**Exercise:**
A verbatim copy of the data below is the required output.

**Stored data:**
++++++
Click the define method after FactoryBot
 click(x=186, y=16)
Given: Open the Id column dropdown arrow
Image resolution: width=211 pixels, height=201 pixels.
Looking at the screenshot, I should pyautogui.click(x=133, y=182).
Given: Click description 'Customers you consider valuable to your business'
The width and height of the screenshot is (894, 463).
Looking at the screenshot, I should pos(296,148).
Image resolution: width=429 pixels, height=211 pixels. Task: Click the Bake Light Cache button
++++++
**Answer section:**
Click the define method after FactoryBot
 click(x=186, y=16)
Given: Open the Id column dropdown arrow
Image resolution: width=211 pixels, height=201 pixels.
Looking at the screenshot, I should pyautogui.click(x=133, y=182).
Given: Click description 'Customers you consider valuable to your business'
The width and height of the screenshot is (894, 463).
Looking at the screenshot, I should pos(296,148).
Image resolution: width=429 pixels, height=211 pixels. Task: Click the Bake Light Cache button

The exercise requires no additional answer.